→ Problem description
Give back all the entries below. Omit none of them.

=== Record extracts ===

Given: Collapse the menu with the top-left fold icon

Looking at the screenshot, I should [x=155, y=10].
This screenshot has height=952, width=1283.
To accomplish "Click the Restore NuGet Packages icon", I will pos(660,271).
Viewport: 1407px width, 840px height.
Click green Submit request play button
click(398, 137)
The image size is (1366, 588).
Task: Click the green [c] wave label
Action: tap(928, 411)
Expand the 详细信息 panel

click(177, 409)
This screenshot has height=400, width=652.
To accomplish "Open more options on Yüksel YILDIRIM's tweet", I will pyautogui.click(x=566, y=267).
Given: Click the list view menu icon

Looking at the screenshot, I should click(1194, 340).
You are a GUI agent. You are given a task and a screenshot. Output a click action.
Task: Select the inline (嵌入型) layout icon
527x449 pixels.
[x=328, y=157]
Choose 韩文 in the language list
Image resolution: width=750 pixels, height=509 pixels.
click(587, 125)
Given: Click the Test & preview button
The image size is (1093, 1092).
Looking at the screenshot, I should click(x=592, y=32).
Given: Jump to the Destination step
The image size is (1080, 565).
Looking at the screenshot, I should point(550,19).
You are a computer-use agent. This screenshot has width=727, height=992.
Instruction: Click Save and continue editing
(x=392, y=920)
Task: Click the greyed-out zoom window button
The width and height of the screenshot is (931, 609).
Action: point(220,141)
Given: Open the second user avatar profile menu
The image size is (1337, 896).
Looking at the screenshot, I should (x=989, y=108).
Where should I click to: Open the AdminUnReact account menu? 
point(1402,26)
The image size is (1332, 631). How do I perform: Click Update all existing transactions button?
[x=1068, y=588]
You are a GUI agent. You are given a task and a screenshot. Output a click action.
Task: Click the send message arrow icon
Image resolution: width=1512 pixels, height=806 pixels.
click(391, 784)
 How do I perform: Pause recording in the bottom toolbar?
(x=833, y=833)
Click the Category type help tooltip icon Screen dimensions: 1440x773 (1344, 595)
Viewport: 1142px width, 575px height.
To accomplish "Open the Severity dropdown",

===

→ Result of this exercise
Given: Collapse the menu with the top-left fold icon

Looking at the screenshot, I should [x=155, y=10].
This screenshot has height=952, width=1283.
To accomplish "Click the Restore NuGet Packages icon", I will pos(660,271).
Viewport: 1407px width, 840px height.
Click green Submit request play button
click(398, 137)
The image size is (1366, 588).
Task: Click the green [c] wave label
Action: tap(928, 411)
Expand the 详细信息 panel

click(177, 409)
This screenshot has height=400, width=652.
To accomplish "Open more options on Yüksel YILDIRIM's tweet", I will pyautogui.click(x=566, y=267).
Given: Click the list view menu icon

Looking at the screenshot, I should click(1194, 340).
You are a GUI agent. You are given a task and a screenshot. Output a click action.
Task: Select the inline (嵌入型) layout icon
527x449 pixels.
[x=328, y=157]
Choose 韩文 in the language list
Image resolution: width=750 pixels, height=509 pixels.
click(587, 125)
Given: Click the Test & preview button
The image size is (1093, 1092).
Looking at the screenshot, I should click(x=592, y=32).
Given: Jump to the Destination step
The image size is (1080, 565).
Looking at the screenshot, I should point(550,19).
You are a computer-use agent. This screenshot has width=727, height=992.
Instruction: Click Save and continue editing
(x=392, y=920)
Task: Click the greyed-out zoom window button
The width and height of the screenshot is (931, 609).
Action: point(220,141)
Given: Open the second user avatar profile menu
The image size is (1337, 896).
Looking at the screenshot, I should (x=989, y=108).
Where should I click to: Open the AdminUnReact account menu? 
point(1402,26)
The image size is (1332, 631). How do I perform: Click Update all existing transactions button?
[x=1068, y=588]
You are a GUI agent. You are given a task and a screenshot. Output a click action.
Task: Click the send message arrow icon
Image resolution: width=1512 pixels, height=806 pixels.
click(391, 784)
 How do I perform: Pause recording in the bottom toolbar?
(x=833, y=833)
Click the Category type help tooltip icon Screen dimensions: 1440x773 (1344, 595)
Viewport: 1142px width, 575px height.
To accomplish "Open the Severity dropdown",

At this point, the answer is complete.